COMMENT RECONNAÎTRE UN PIED PLAT VALGUS STATIQUE CHEZ L’ENFANT ? 

A partir de 5 ans, les parents consultent parce que l’enfant marche mal : son talon « chasse » vers l’extérieur et la voûte plantaire est affaissée. Ce grand enfant se fatigue anormalement à la marche et demande à être porté. On note une usure  asymétrique rapide des chaussures,  au dépens des bords internes de la semelle et du talon.

Examen clinique

Effectué debout sur podoscope, il met en évidence la triade clinique du pied plat:

· valgus calcanéen : l’axe du tendon d’Achille et l’axe de la grosse tubérosité du calcanéum forment un angle supérieur à 10°

· affaissement de l’arche interne: celle-ci entre en contact avec le sol. On voit saillir exagérément le tubercule du scaphoïde et parfois la tête de l’astragale.

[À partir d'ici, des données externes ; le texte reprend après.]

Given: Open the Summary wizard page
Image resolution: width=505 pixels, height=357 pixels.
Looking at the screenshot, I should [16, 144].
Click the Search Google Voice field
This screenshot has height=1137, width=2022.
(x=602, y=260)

· abduction de l’avant-pied : l’avant-pied est élargi (planus) et son axe est déjeté en dehors par rapport à celui du médio-pied.

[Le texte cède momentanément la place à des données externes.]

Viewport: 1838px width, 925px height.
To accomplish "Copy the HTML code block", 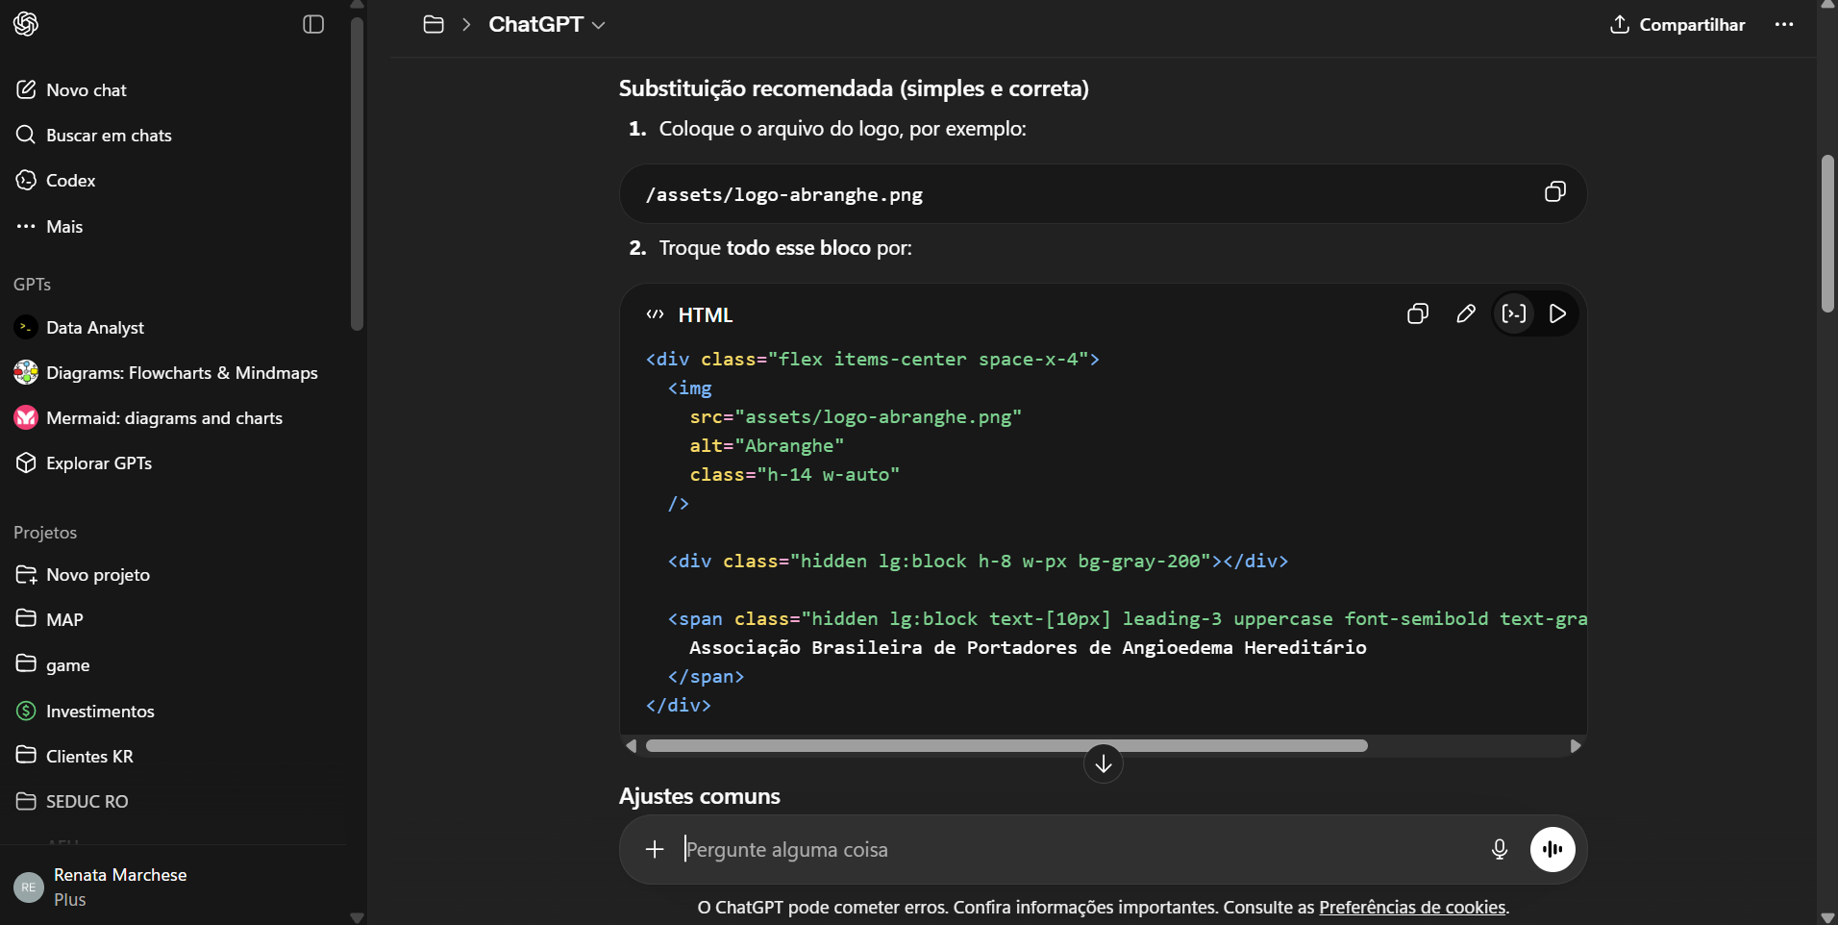I will pos(1418,314).
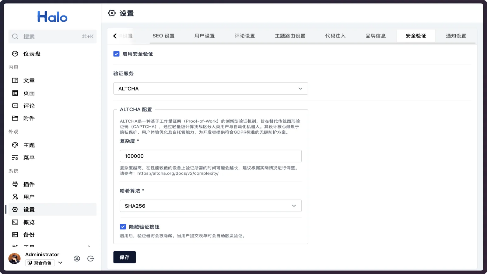Image resolution: width=487 pixels, height=274 pixels.
Task: Select the 主题 themes icon
Action: [x=15, y=145]
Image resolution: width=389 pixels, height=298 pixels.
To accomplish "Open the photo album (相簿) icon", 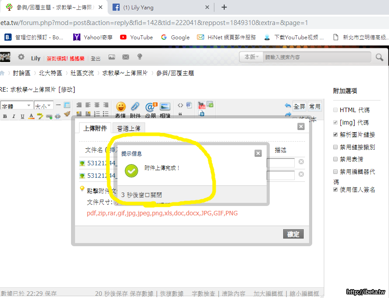I will [x=165, y=107].
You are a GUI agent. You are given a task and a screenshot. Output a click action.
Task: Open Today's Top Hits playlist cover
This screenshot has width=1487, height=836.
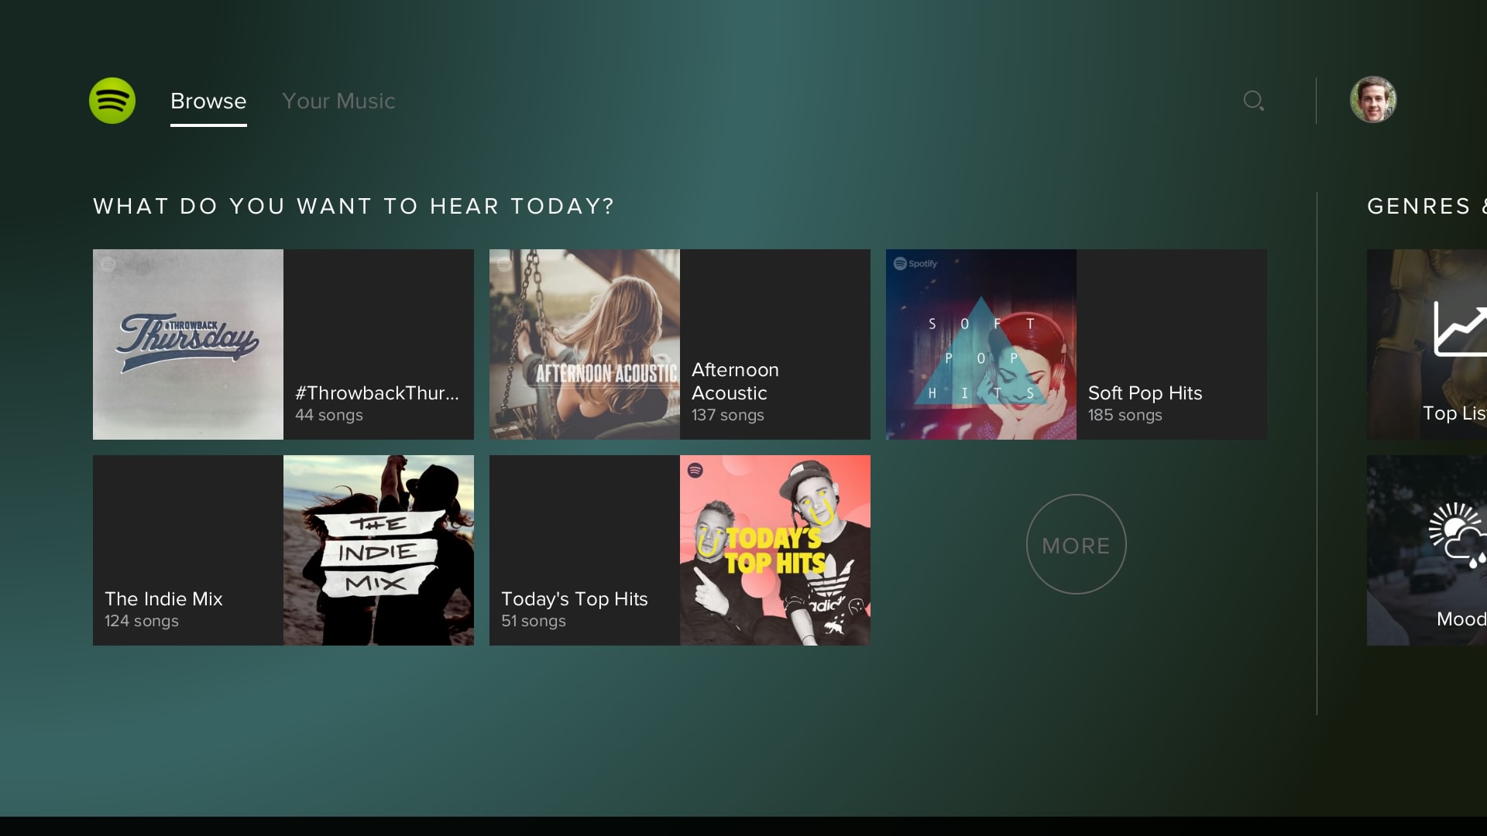(774, 550)
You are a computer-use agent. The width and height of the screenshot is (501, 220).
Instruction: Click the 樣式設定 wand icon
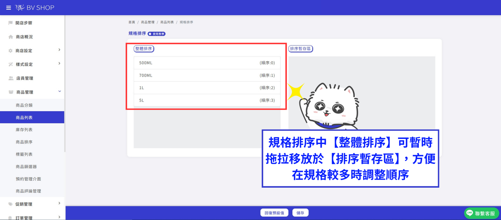(x=11, y=65)
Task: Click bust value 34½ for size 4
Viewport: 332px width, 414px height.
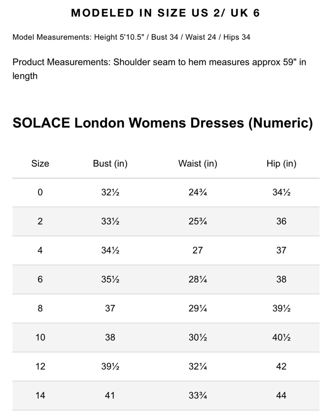Action: point(110,250)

                           

 

 

 

 

 

    

                                                        valgus calcanéen >10°                                                                                                                                       affaissement de la voûte plantaire   

 

 

 

 

               

 

                                                                                                                                                            abduction de l’avant-pied

 

L’enfant étant assis, on doit observer une certaine réductibilité de l’affaissement de l’arche interne, en décharge. L’ABSENCE DE RÉDUCTIBILITÉ CONSTITUE UN SIGNE DE GRAVITE DU PIED PLAT, ce qui justifie un bilan radiologique.

Chez le sujet normal, la malléole externe est située dans un plan postérieur par rapport à la malléole interne. En cas de pied plat valgus, il y a frontalisation de la ligne bi-malléolaire, par rotation interne tibiale. Les deux malléoles se retrouvent par conséquent toutes les deux dans le plan frontal.

On fera alors un test de correction active en faisant faire au jeune patient une rotation externe aidée du genou et de la hanche, pied en charge. Cette rotation externe permet  un transfert des charges sur le bord externe du pied, ce qui reconstitue partiellement la voûte interne du pied et réduit donc le pied plat.

Bilan radiographique

Il sera demandé chez le grand enfant ou l’adolescent présentant un affaissement important de l’arche interne du pied persistant en décharge. On demandera les incidences suivantes:

· Incidence de Méary : cette incidence antéro-postérieure focalise l’arrière-pied en charge et permet de mesurer l’angle astragalo-calcanéen, dont la valeur normale est de 15 à 20°. En cas de pied plat valgus, il peut atteindre 40 à 50°.

 

 

 

 

 

 

                                

  · Incidence de profil interne en charge

 

 

 

 

 

 

Sur un pied normal en charge vu de profil, l’axe du 1° métatarsien est confondu avec l’axe de l’astragale, cette droite réalisant alors la ligne de Méary (angle de Méary nul).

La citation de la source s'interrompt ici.